Top of Records

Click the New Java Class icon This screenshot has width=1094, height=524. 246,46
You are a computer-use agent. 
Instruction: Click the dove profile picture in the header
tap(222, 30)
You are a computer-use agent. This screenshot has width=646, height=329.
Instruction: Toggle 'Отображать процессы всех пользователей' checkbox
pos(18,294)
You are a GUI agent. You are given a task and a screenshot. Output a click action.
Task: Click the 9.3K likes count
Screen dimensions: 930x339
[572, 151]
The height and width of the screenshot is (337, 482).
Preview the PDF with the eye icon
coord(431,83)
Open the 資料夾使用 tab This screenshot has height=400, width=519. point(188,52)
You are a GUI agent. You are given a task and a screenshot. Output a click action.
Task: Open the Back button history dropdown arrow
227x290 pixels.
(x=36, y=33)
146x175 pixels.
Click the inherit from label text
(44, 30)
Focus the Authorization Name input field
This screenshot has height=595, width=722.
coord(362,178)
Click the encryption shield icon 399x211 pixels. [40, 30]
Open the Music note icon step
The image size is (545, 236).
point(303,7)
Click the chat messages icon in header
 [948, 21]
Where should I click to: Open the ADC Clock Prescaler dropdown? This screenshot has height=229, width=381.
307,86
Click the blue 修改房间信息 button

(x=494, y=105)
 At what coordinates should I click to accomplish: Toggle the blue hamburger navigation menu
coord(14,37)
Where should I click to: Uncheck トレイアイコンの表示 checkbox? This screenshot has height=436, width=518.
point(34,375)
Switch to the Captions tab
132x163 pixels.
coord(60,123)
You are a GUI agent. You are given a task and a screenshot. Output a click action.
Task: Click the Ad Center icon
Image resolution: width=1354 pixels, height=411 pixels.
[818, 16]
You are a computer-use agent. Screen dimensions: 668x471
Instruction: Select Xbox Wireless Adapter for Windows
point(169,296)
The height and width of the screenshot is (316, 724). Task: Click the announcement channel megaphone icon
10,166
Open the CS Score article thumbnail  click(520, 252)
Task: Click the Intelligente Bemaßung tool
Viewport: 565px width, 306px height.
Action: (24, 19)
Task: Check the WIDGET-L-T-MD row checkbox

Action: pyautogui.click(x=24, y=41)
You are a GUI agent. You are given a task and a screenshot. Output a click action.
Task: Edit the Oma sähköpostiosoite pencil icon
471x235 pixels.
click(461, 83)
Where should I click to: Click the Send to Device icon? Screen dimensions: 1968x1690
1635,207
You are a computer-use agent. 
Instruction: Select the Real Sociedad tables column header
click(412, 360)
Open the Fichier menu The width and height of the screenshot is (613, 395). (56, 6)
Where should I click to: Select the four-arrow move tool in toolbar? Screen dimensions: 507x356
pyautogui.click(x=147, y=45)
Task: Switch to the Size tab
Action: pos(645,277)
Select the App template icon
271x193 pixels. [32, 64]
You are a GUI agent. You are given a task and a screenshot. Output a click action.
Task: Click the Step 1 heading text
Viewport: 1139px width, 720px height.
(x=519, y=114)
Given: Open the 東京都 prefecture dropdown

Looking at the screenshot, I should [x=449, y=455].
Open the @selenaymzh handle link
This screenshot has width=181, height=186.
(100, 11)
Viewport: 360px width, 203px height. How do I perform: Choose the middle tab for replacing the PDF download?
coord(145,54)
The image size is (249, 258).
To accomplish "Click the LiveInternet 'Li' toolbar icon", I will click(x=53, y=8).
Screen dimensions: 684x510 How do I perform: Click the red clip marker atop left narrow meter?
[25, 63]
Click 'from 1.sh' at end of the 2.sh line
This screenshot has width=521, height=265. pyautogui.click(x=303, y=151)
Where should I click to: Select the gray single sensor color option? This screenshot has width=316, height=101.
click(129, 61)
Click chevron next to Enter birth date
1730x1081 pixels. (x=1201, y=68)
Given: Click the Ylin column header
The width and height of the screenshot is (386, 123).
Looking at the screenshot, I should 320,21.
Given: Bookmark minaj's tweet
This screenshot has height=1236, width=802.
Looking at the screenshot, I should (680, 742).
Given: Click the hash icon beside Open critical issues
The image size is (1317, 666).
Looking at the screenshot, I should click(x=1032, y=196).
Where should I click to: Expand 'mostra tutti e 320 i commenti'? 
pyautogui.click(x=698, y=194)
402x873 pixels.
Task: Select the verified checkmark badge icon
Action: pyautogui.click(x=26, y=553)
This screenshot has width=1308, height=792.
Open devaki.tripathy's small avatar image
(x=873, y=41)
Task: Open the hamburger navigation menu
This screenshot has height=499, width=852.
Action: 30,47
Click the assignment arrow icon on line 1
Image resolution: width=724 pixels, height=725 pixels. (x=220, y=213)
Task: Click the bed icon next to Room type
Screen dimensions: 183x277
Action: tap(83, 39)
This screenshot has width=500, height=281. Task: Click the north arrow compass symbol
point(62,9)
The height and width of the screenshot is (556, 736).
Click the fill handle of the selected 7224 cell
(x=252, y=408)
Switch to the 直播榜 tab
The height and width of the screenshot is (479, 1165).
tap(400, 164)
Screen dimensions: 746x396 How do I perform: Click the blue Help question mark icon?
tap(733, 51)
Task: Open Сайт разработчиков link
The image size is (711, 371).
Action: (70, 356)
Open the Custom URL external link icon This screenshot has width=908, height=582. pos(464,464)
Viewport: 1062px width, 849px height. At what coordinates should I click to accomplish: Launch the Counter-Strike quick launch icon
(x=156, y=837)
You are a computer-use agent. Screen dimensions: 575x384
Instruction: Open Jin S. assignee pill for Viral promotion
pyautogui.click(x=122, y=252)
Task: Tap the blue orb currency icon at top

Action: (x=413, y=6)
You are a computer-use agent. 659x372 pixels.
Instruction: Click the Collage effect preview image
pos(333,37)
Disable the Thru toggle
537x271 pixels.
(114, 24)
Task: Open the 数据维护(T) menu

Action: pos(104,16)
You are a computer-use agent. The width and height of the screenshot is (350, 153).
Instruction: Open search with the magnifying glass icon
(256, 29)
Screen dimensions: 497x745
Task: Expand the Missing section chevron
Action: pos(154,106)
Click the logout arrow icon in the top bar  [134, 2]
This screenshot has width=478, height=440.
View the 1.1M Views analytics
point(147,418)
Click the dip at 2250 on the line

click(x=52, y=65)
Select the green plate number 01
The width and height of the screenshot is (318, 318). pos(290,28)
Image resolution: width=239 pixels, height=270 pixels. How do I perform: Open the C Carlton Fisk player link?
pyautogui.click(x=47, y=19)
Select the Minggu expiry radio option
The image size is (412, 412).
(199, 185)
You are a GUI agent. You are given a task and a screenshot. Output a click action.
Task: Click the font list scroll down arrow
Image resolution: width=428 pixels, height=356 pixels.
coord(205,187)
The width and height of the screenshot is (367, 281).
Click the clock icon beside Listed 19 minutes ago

Bottom of Records

(Exercise prompt): Each record must be output word for word.

(Exercise result):
Click the New Java Class icon This screenshot has width=1094, height=524. 246,46
You are a computer-use agent. 
Instruction: Click the dove profile picture in the header
tap(222, 30)
You are a computer-use agent. This screenshot has width=646, height=329.
Instruction: Toggle 'Отображать процессы всех пользователей' checkbox
pos(18,294)
You are a GUI agent. You are given a task and a screenshot. Output a click action.
Task: Click the 9.3K likes count
Screen dimensions: 930x339
[572, 151]
The height and width of the screenshot is (337, 482).
Preview the PDF with the eye icon
coord(431,83)
Open the 資料夾使用 tab This screenshot has height=400, width=519. point(188,52)
You are a GUI agent. You are given a task and a screenshot. Output a click action.
Task: Open the Back button history dropdown arrow
227x290 pixels.
(x=36, y=33)
146x175 pixels.
Click the inherit from label text
(44, 30)
Focus the Authorization Name input field
This screenshot has height=595, width=722.
coord(362,178)
Click the encryption shield icon 399x211 pixels. [40, 30]
Open the Music note icon step
The image size is (545, 236).
point(303,7)
Click the chat messages icon in header
 [948, 21]
Where should I click to: Open the ADC Clock Prescaler dropdown? This screenshot has height=229, width=381.
307,86
Click the blue 修改房间信息 button

(x=494, y=105)
 At what coordinates should I click to accomplish: Toggle the blue hamburger navigation menu
coord(14,37)
Where should I click to: Uncheck トレイアイコンの表示 checkbox? This screenshot has height=436, width=518.
point(34,375)
Switch to the Captions tab
132x163 pixels.
coord(60,123)
You are a GUI agent. You are given a task and a screenshot. Output a click action.
Task: Click the Ad Center icon
Image resolution: width=1354 pixels, height=411 pixels.
[818, 16]
You are a computer-use agent. Screen dimensions: 668x471
Instruction: Select Xbox Wireless Adapter for Windows
point(169,296)
The height and width of the screenshot is (316, 724). Task: Click the announcement channel megaphone icon
10,166
Open the CS Score article thumbnail  click(520, 252)
Task: Click the Intelligente Bemaßung tool
Viewport: 565px width, 306px height.
Action: (24, 19)
Task: Check the WIDGET-L-T-MD row checkbox

Action: pyautogui.click(x=24, y=41)
You are a GUI agent. You are given a task and a screenshot. Output a click action.
Task: Edit the Oma sähköpostiosoite pencil icon
471x235 pixels.
click(461, 83)
Where should I click to: Click the Send to Device icon? Screen dimensions: 1968x1690
1635,207
You are a computer-use agent. 
Instruction: Select the Real Sociedad tables column header
click(412, 360)
Open the Fichier menu The width and height of the screenshot is (613, 395). (56, 6)
Where should I click to: Select the four-arrow move tool in toolbar? Screen dimensions: 507x356
pyautogui.click(x=147, y=45)
Task: Switch to the Size tab
Action: pos(645,277)
Select the App template icon
271x193 pixels. [32, 64]
You are a GUI agent. You are given a task and a screenshot. Output a click action.
Task: Click the Step 1 heading text
Viewport: 1139px width, 720px height.
(x=519, y=114)
Given: Open the 東京都 prefecture dropdown

Looking at the screenshot, I should [x=449, y=455].
Open the @selenaymzh handle link
This screenshot has width=181, height=186.
(100, 11)
Viewport: 360px width, 203px height. How do I perform: Choose the middle tab for replacing the PDF download?
coord(145,54)
The image size is (249, 258).
To accomplish "Click the LiveInternet 'Li' toolbar icon", I will click(x=53, y=8).
Screen dimensions: 684x510 How do I perform: Click the red clip marker atop left narrow meter?
[25, 63]
Click 'from 1.sh' at end of the 2.sh line
This screenshot has width=521, height=265. pyautogui.click(x=303, y=151)
Where should I click to: Select the gray single sensor color option? This screenshot has width=316, height=101.
click(129, 61)
Click chevron next to Enter birth date
1730x1081 pixels. (x=1201, y=68)
Given: Click the Ylin column header
The width and height of the screenshot is (386, 123).
Looking at the screenshot, I should 320,21.
Given: Bookmark minaj's tweet
This screenshot has height=1236, width=802.
Looking at the screenshot, I should (680, 742).
Given: Click the hash icon beside Open critical issues
The image size is (1317, 666).
Looking at the screenshot, I should click(x=1032, y=196).
Where should I click to: Expand 'mostra tutti e 320 i commenti'? 
pyautogui.click(x=698, y=194)
402x873 pixels.
Task: Select the verified checkmark badge icon
Action: pyautogui.click(x=26, y=553)
This screenshot has width=1308, height=792.
Open devaki.tripathy's small avatar image
(x=873, y=41)
Task: Open the hamburger navigation menu
This screenshot has height=499, width=852.
Action: 30,47
Click the assignment arrow icon on line 1
Image resolution: width=724 pixels, height=725 pixels. (x=220, y=213)
Task: Click the bed icon next to Room type
Screen dimensions: 183x277
Action: tap(83, 39)
This screenshot has width=500, height=281. Task: Click the north arrow compass symbol
point(62,9)
The height and width of the screenshot is (556, 736).
Click the fill handle of the selected 7224 cell
(x=252, y=408)
Switch to the 直播榜 tab
The height and width of the screenshot is (479, 1165).
tap(400, 164)
Screen dimensions: 746x396 How do I perform: Click the blue Help question mark icon?
tap(733, 51)
Task: Open Сайт разработчиков link
The image size is (711, 371).
Action: (70, 356)
Open the Custom URL external link icon This screenshot has width=908, height=582. pos(464,464)
Viewport: 1062px width, 849px height. At what coordinates should I click to accomplish: Launch the Counter-Strike quick launch icon
(x=156, y=837)
You are a computer-use agent. Screen dimensions: 575x384
Instruction: Open Jin S. assignee pill for Viral promotion
pyautogui.click(x=122, y=252)
Task: Tap the blue orb currency icon at top

Action: (x=413, y=6)
You are a computer-use agent. 659x372 pixels.
Instruction: Click the Collage effect preview image
pos(333,37)
Disable the Thru toggle
537x271 pixels.
(114, 24)
Task: Open the 数据维护(T) menu

Action: pos(104,16)
You are a computer-use agent. The width and height of the screenshot is (350, 153).
Instruction: Open search with the magnifying glass icon
(256, 29)
Screen dimensions: 497x745
Task: Expand the Missing section chevron
Action: pos(154,106)
Click the logout arrow icon in the top bar  [134, 2]
This screenshot has width=478, height=440.
View the 1.1M Views analytics
point(147,418)
Click the dip at 2250 on the line

click(x=52, y=65)
Select the green plate number 01
The width and height of the screenshot is (318, 318). pos(290,28)
Image resolution: width=239 pixels, height=270 pixels. How do I perform: Open the C Carlton Fisk player link?
pyautogui.click(x=47, y=19)
Select the Minggu expiry radio option
The image size is (412, 412).
(199, 185)
You are a GUI agent. You are given a task and a screenshot. Output a click action.
Task: Click the font list scroll down arrow
Image resolution: width=428 pixels, height=356 pixels.
coord(205,187)
The width and height of the screenshot is (367, 281).
Click the clock icon beside Listed 19 minutes ago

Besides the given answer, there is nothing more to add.